For the past two decades, Rabbi Yakov Horowitz has worked in the American Jewish Orthodox community to combat child abuse. Now, this 57-year-old father of five from Monsey, New York, is looking to raise awareness among Orthodox Jews in Israel on the issue of child abuse, and teach parents how to keep their children safe.

As Director of the Center for Jewish Family Life, Rabbi Horowitz recently visited Israel to promote the Hebrew translation of a children’s book aimed at teaching kids how to stay safe.

Thanks to a grant from Mrs. Estanne Fawer, the organization was able to distribute 5,000 copies of the book to haredi families in Israel.
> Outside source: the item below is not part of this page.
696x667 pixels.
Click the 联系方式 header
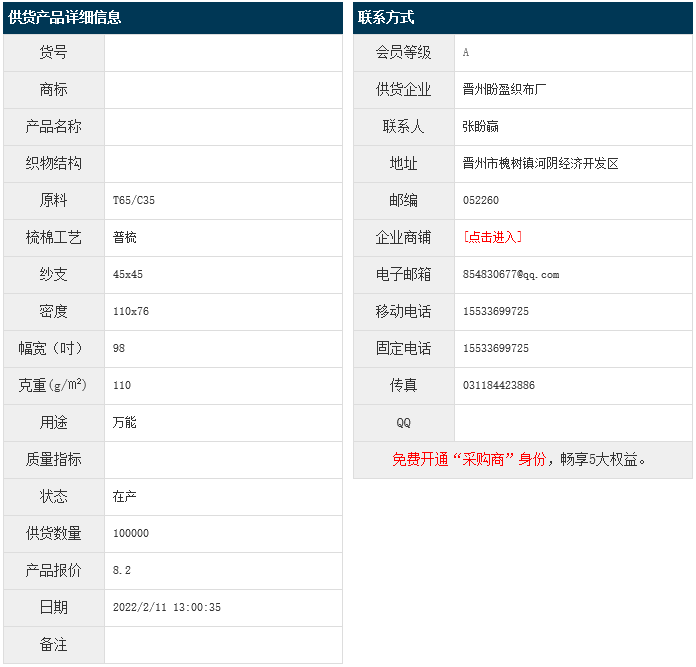(386, 18)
Published in English nearly a decade ago as Let’s Stay Safe! by Bracha Goetz, Rabbi Horowitz hopes the Hebrew version, Lvetach (Be Safe), will help not only Israel’s haredi community, but Religious Zionist families as well.

During his trip to Israel, Rabbi Horowitz met with a number of rabbis from the Religious Zionist community, who praised his efforts to raise awareness on the issue of child abuse.

Rabbi Yakov Horowitz
Rabbi Yakov HorowitzPR

Among the rabbis he met during the trip were Rabbi David Stav, chairman of the modern Orthodox Tzohar organization, and Tzfat Chief Rabbi Shmuel Eliyahu.
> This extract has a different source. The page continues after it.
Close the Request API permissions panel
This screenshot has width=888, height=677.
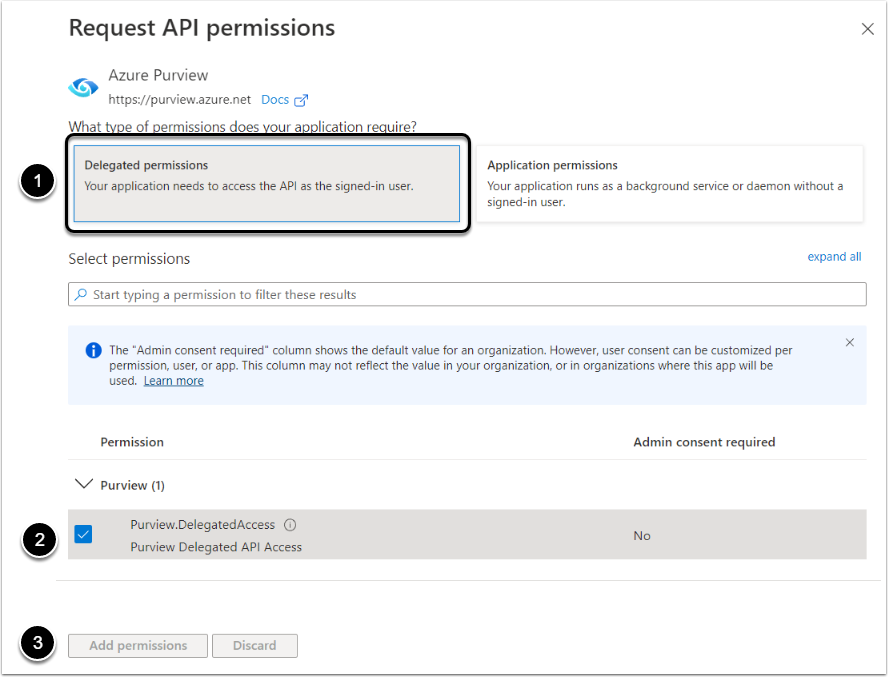click(x=867, y=29)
"For the past 15 years we've been really focusing on child abuse prevention, trying to teach children how to prevent abuse. It's actually fascinatingly easy. The abusers look for children who are naïve about their bodies, who are naïve about their ability and the right that they have to keep themselves safe, for their own personal space, and they look for children who aren't tight with their families.," Horowitz told Arutz Sheva.
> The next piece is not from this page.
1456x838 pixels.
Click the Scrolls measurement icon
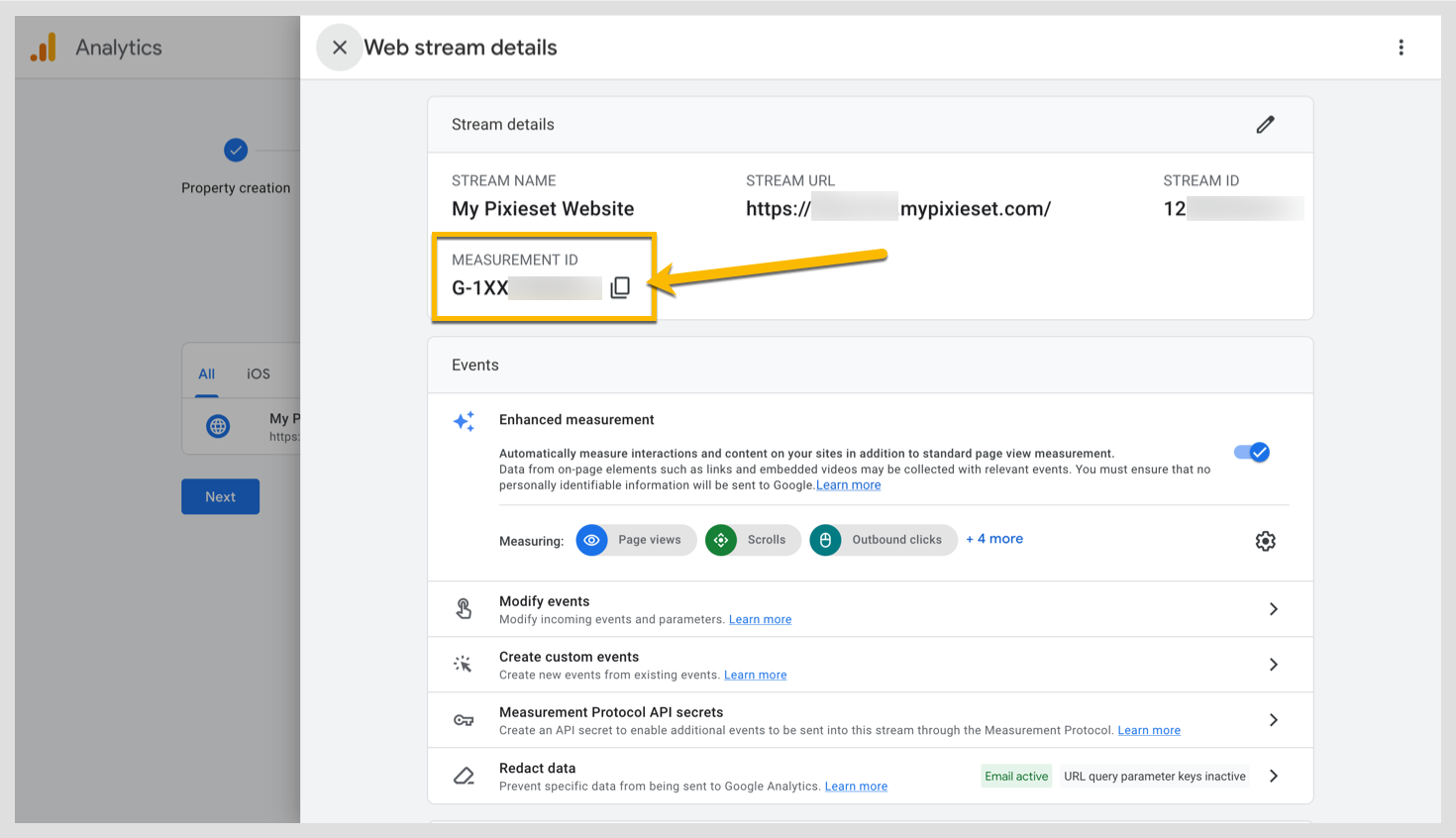point(720,540)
"Once you understand that the adults are afraid of educated children, because those kids are going to tell their parents, and the kids are self-aware, [things can change]... The grooming process is that they look for kids unfortunately who are easy for them to abuse... My real passion is educating parents, so they can have comfortable conversations with their kids in the first place."

Rabbi Horowitz explains why different versions of the book were produced, beyond just the English and Hebrew editions: "The norms of the communities are different, that's why we made different versions of the book. It should look like the children's lives. So the background, the toys they play with, what their apartments look like... But of course norms are different. A typical haredi community is more sheltered, they'll have less media, internet, TV.

"So it becomes much more important to get this information to them because the children tend to be more naïve. I raised my children in a haredi community; I'm very proud of the fact that we were able to insulate them and shield them from it, but it becomes deadly in this issue of child abuse, if they're so sheltered that they don't understand that there are people there who might harm them, and that they need to be educated about their space."

"Things are changing; people are understanding, even in the most haredi communities. Believe it or not, I got a phone call from one of the communities outside Jerusalem that was transplanted from Meah Shearim. They called me in America a couple of weeks ago and ordered 250 books, of the haredi Hebrew [edition] to give out to the parents at a seminar that they were doing. So things are changing."